= DOCUMENT PASSAGE =
######
EX-97.1 4 d727549dex971.htm EX-97.1 EX-97.1

Exhibit 97.1

Clawback Policy for Misstatements of Financial Statements

HR Department (Regulations) No.60 Adopted 30 Nov, 2023.

Article 1 (Purpose) The purpose of this Clawback Policy for Misstatements of Financial Statements (the “Policy”) is to set forth matters necessary to comply with any applicable standards regarding the recovery of erroneously awarded compensation, as stipulated in Rule 10D-1 under the Securities Exchange Act of 1934, as amended , adopted by the Securities and Exchange Commission (the “SEC”), Section 303A.14 of the New York Stock Exchange (the “NYSE”) Listed Company Manual (collectively, the “SEC Clawback Rules”) and any other relevant rules, in connection with “misstatements of financial statements, etc.,” which constitutes one of the criteria for compensation recovery outlined in Article 8 of the Directors’ Remuneration Regulations and Article 14 of the Executive Officers Regulations.
######
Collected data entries
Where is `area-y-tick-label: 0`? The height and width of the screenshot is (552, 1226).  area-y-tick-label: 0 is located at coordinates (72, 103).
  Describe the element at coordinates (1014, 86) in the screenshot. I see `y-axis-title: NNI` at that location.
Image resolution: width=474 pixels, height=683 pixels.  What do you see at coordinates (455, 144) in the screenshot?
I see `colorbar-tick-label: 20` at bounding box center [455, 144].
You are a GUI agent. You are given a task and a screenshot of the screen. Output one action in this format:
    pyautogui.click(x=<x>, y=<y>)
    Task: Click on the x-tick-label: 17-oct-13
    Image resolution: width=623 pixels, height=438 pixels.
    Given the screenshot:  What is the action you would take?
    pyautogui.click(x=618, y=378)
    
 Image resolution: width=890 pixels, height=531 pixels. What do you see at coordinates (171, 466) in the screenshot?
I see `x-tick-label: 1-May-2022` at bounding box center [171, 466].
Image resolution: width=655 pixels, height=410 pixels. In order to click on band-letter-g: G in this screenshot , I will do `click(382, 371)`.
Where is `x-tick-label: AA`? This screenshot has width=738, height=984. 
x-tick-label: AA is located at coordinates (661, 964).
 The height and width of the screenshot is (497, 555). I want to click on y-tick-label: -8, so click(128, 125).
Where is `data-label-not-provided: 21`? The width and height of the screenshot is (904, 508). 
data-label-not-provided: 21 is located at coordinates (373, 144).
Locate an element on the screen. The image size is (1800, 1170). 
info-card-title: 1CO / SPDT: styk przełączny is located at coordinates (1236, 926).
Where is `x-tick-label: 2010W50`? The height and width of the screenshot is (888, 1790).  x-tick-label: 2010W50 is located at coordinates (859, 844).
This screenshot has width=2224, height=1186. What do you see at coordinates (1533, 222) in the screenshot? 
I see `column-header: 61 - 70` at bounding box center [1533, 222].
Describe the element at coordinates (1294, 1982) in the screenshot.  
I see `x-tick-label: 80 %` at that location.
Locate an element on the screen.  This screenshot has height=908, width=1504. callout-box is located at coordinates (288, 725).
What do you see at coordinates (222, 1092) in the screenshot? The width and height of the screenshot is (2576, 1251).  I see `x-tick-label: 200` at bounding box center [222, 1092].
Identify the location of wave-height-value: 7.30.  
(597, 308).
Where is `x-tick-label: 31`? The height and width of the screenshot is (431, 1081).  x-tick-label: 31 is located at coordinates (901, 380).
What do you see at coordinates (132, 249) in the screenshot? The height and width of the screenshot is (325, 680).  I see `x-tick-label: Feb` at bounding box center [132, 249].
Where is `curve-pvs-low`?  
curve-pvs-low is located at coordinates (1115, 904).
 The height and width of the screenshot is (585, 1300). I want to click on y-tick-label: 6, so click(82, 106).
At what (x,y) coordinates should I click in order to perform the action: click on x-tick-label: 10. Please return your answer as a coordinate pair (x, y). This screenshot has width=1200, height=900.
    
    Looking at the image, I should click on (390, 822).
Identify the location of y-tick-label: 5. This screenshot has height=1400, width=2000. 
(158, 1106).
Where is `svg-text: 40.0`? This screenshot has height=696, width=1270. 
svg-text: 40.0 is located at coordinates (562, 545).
######
= INSTRUCTIONS TO FOLLOW =
Write out the part of the clawback policy above that opens with the words containing "EX-97.1 4 d727549dex971.htm" and closes with "30 Nov, 2023.".

= WRITTEN ANSWER =
EX-97.1 4 d727549dex971.htm EX-97.1 EX-97.1

Exhibit 97.1

Clawback Policy for Misstatements of Financial Statements

HR Department (Regulations) No.60 Adopted 30 Nov, 2023.